#### [EXTRACT TO READ]
┄┄┄┄┄┄┄┄┄┄

Maria Jaoudi, Department of Humanities & Religious Studies
Maria Jaoudi's paintings, books, and teaching all stem from similar intellectual, aesthetic, and spiritual studies in consciousness integrating science, nature, philosophies and theories of perception in cultures, religious traditions, and literature. Professor Jaoudi's paintings draw on the philosophic and spiritual traditions of the world in combination with descriptions from biology, astronomy, and other illustrations of nature.
Edith LeFebvre, Department of Communication Studies
Professor LeFebvre’s paintings express metaphors relating to the human condition, along with abstract expressionism. Her paintings have often been described as the embodiment of energy through color and movement.
Amy-Rose Forbes-Erickson Griot Ballads (Parts I – IV) are short digital media installations/films about African mythology, Afrofuturism, poetry, and sacred feminisms in Latin American and Caribbean performance as cultural activism. Only Part II of this project would have been presented at U-Nite 2020.

┄┄┄┄┄┄┄┄┄┄

#### [DATASET RECORDS]

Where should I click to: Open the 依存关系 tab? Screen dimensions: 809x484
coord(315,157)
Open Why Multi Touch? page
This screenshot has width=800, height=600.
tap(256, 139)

┄┄┄┄┄┄┄┄┄┄

#### [EXERCISE]
Reproduce everything in the faculty art profiles from "Edith LeFebvre, Department" down to "color and movement.", word for word. The data come from a separate source, unrelated to the faculty art profiles.

#### [SOLUTION FOR THIS PROBLEM]
Edith LeFebvre, Department of Communication Studies
Professor LeFebvre’s paintings express metaphors relating to the human condition, along with abstract expressionism. Her paintings have often been described as the embodiment of energy through color and movement.